§ Activity
Once you find the line with "The width and height of the screenshot is (824, 934).", copy it and every line after it through the end of the entries below, exactly as written.

------ Provided entries ------

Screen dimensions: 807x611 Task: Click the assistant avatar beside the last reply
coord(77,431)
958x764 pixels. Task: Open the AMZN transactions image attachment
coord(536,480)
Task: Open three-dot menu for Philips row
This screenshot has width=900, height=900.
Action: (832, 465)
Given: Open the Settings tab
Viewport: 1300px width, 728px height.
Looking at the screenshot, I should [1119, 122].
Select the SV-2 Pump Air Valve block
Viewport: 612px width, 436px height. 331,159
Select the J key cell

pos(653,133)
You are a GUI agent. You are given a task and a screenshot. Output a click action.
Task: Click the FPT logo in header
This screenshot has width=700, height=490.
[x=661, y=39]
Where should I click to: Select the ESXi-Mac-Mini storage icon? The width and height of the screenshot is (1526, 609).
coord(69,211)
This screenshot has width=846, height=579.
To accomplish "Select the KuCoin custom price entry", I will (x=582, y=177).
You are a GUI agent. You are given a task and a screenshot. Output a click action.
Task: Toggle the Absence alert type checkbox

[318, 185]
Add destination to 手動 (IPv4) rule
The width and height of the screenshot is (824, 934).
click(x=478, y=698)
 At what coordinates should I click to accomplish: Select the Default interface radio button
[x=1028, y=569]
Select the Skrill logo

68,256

------

§ Answer space
The width and height of the screenshot is (824, 934).
click(x=478, y=698)
 At what coordinates should I click to accomplish: Select the Default interface radio button
[x=1028, y=569]
Select the Skrill logo

68,256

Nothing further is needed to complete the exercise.